Tom examined the building as well as the limited amount of light allowed. He could easily see that any agile young fellow, himself or Jack for instance, might scale the wall, making use of some projections, and a cement flower trellis as well, in carrying out the project.
"We might throw pebbles up, and bring her to the window," he suggested, though pretty confident at the time Jack would find fault with such an arrangement.
"That wouldn't help her get down here to us, Tom," protested the other. "And that's what we're planning, you remember; for you said she could accompany us if she felt equal to it. I must go up myself and help Bessie get down. There's nothing else to do, Tom."

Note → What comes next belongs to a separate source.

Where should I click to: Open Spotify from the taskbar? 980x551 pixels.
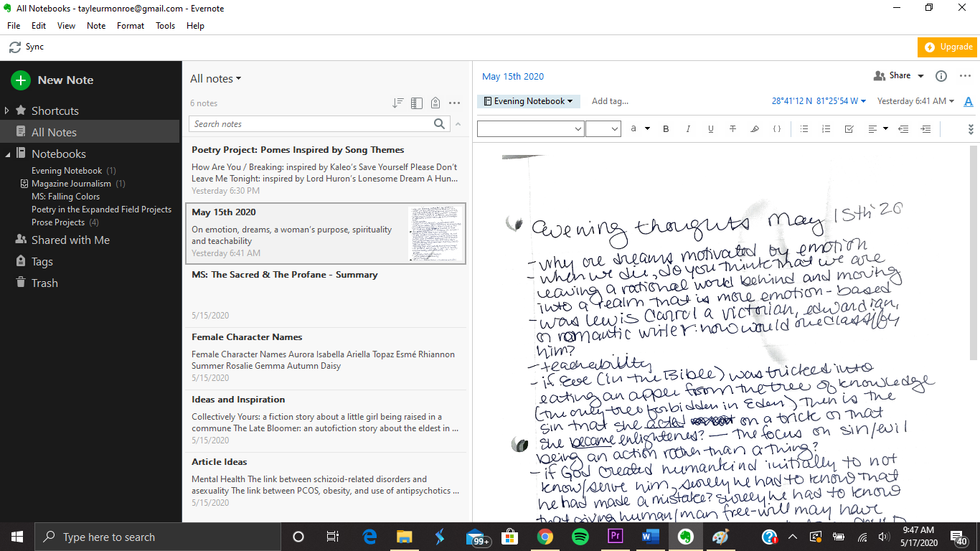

It looked very much as though Jack was right. Tom admitted this to himself; at the same time he wished there were some other way by means of which the same end could be gained, or that he could undertake the thing, instead of his comrade.
But to this Jack would never agree. Bessie was his own particular friend; and they had been most "chummy" while aboard the Atlantic liner crossing the submarine infested ocean. Then again that warning had been addressed to him, and not to both, showing that the writer had only been concerned about the danger he, Jack, was running, should his plane be tampered with by some emissary of Carl Potzfeldt.